En 1997, belairdirect était le premier assureur québécois à expérimenter la transaction en ligne. Pendant plusieurs années, l’entreprise a offert 50 $ de rabais aux clients qui achètent leur police d’assurance sur le Web, un montant qui a été bonifié à 100 $ l’an dernier. «Nous offrons une autonomie complète aux clients qui veulent utiliser Internet, déclare Denis Garneau, vice-président, région du Québec. Le rabais attire le consommateur et l’incite à remplir tous les formulaires en ligne. Cette réduction reflète l’économie que nous réalisons sur le plan administratif.» Comme si le client était payé pour travailler à la place d’un agent!
«Il y a 35 ou 40 ans, la stratégie, c’était le face-à-face : les clients se déplaçaient en succursale, raconte M. Garneau.
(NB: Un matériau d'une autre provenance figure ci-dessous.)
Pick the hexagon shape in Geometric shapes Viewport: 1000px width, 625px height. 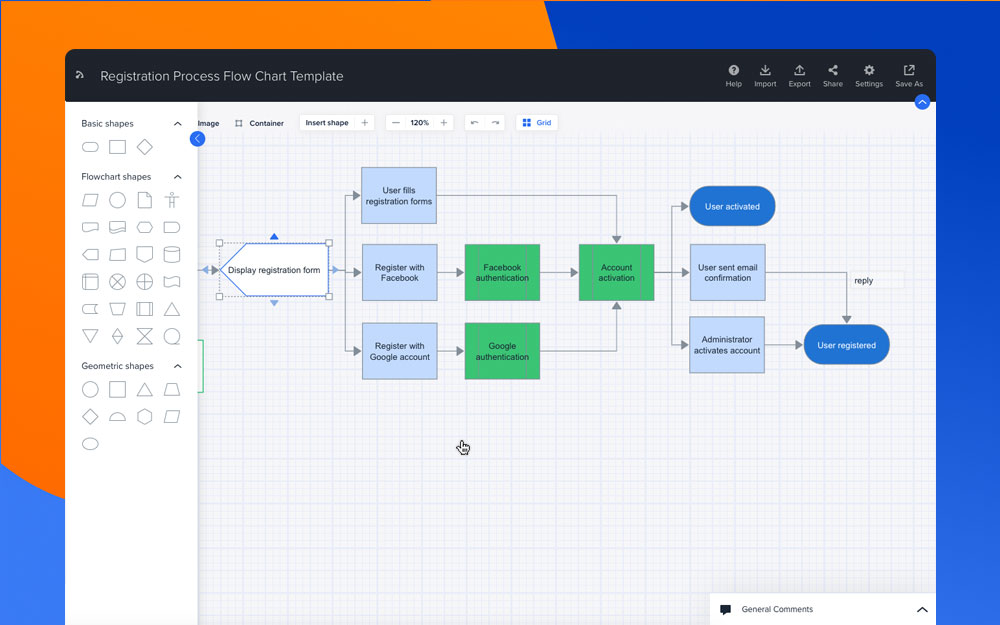tap(145, 417)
Puis ce fut l’ère des centres d’appels, surtout en milieu urbain. Aujourd’hui, de plus en plus de gens magasinent dans Internet, surtout exploité par les grands assureurs directs dont les parts de marché augmentent d’année en année.» Belairdirect a néanmoins conservé ses centres d’appels et une dizaine de succursales dans la province pour les clients qui préfèrent s’adresser à un agent.
La soumission en ligne a été créée pour traiter de manière standardisée les demandes les plus fréquentes. «Mais on a beau bâtir les meilleures foires aux questions [FAQ], les internautes veulent encore poser des questions à un agent, remarque Denis Garneau. Très peu de clients concluent leur contrat dans Internet. Les gens sentent encore le besoin d’appeler un agent pour demander un conseil, ou pour s’assurer qu’ils ont tapé la bonne information dans le site et, par conséquent, qu’ils n’auront pas de problèmes lors d’une réclamation.»
Plutôt que de faire disparaître des emplois, Internet facilite donc le travail de l’agent d’assurance. «Débarrassé de la corvée de remplir les formulaires, il est plus en mesure de conseiller les clients, de les aider à choisir le produit qui leur convient le mieux», souligne M. Garneau.
«Je ne crois pas qu’Internet éliminera des emplois, affirme Martin Delage, vice-président des ressources humaines et du développement organisationnel à La Capitale. Au contraire, quand le Web génère de plus en plus de volume, ça prend quelqu’un pour gérer ces nouvelles polices d’assurance, ce qui crée de l’emploi.»
«On embauche de plus en plus pour répondre à la croissance de l’entreprise, et Internet constitue l’un des facteurs de croissance», précise Denis Garneau, qui refuse d’attribuer toute l’augmentation de l’embauche au phénomène du magasinage en ligne. «Il y a donc toujours de l’emploi pour les agents.»